No crea el lector que a mis ochenta y tantos septiembres comencé a psicoanalizarme, y que por eso estoy reviendo mis elecciones vitales. Nunca creí, equivocado o no, en los académicos desconocidos que opinan sobre la vida de uno. El punto clave que me dispara a pensar estas cuestiones es el tiempo. Porque ahora lo tengo, ese tiempo que retuerzo y estiro, las horas y hasta los minutos se hacen más duraderos, eternos. Y el tiempo es de uno, y sin prisa lo derrocho sin conciencia de su existencia. Y en esos ratos que le pido prestados a la eternidad, pienso. Medito. Evoco desde el corazón y me vuelvo por ese camino que como un pecado de juventud no anduve a paso más lento. Y en cada paso levanto polvo con olor a pasado. Dicen que olfato dispara a uno hacia atrás y hace más vivos los recuerdos. Y fue caminando por ahí, por mis primeros años, que me topé con un olor poderoso, inmediato, casi nauseabundo, pero que me catapultó sensaciones agradables. No me costó distinguirlo, era olor a ruda, esa planta que despedía tanto olor cuando mi pelota la impactaba una y otra vez. Y desde ahí, se me apareció la imagen de mi bisabuela, la nona, con sus plantas.
Cuando niño siempre me enfermaba: anginas, alguna gripe, el asma, el apéndice. Y la nona siempre estaba haciéndome compañía al pie del cañón, o mejor dicho, al pie de la cama jugando conmigo durante mi convalecencia. De más está decir cuanto disfrutaba de aquellos días, que como me sucede ahora, se me hacían largos, eternos, quizá porque ella por vieja y yo por botija no teníamos conciencia del tiempo que amenazaba (inútilmente) desde la pared bajo la forma de reloj.

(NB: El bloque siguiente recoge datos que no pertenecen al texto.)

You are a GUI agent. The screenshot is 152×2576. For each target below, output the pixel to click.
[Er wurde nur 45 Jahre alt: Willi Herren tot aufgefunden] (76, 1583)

Cuando las primeras líneas de fiebre decían presente y mi mamá me enviaba a la cama, como parte de una ardua negociación para cumplir el mandato, yo solicitaba que la busquen a la nona para que me cuide. Y ella aparecía con su renguera a cuestas. A veces mis anginas duraban más de lo vaticinado por mi pediatra quien no lograba entender cómo la fiebre persistía durante seis o siete días con antibióticos y antitérmicos. Calentar el termómetro en la lámpara de la mesita de luz fue uno de los artilugios más utilizados para prolongar mis convalecencias, y así faltar a la escuela y continuar jugando todas las tardes con mi compañera de aquellos tiempos. Pero más allá de mis picardías cuando me sentía un poco mejor, al principio de la enfermedad me sentía realmente mal, con dolores y era algo que no me agradaba.
Durante mis años de médico atendí a muchas personas que inventaban enfermedades para llamar la atención y así aprovecharse de la situación. Igual uno los veía, los revisaba y se daba cuenta enseguida por dónde venía el tema. Pero lo mío iba enserio, me enfermaba de verdad. Dos operaciones: apéndice y amígdalas fueron un costo muy alto para pensar que yo inventaba mis padecimientos. Será por eso que desde chico siempre me pregunté por qué se enfermaba la gente, y desde ese cuestionamiento empecé a forjar mi futuro. Cualquier académico hubiera encontrado en la ciencia una accesible respuesta a mi pregunta. Basta con un inventario, aunque largo, fácil de enumerar: algún microorganismo, defensas bajas, modos de vida, autoinmunidad, entre tantas otras.
Yo nunca logré resolver la pregunta, y las respuestas científicas no me convencieron. Y quizá así esté bien, sin contestar. Pero de lo que si estoy seguro es que todas aquellas personas que enferman tienen algo que necesitan, algo que contar y que no saben cómo hacerlo. El cuerpo de cada paciente tiene algo para decir. Los caminos de cada persona son algo intrincados. Difícilmente mi pediatra hubiera llegado a entender el origen de mis dolencias infantiles. Por eso creo que estudié medicina, para ayudar a la gente a encontrar el por qué de sus malestares. No siempre (creo que la mayoría de las veces) logré auxiliarlos, pero me alcanzaba con intentarlo.
Nunca sabré si es verdad o no, pero me basta con que sea mi verdad. Aún así, en todo este tiempo de lo único que me convencí y que estoy seguro, es que yo me enfermaba para poder jugar con mi bisabuela.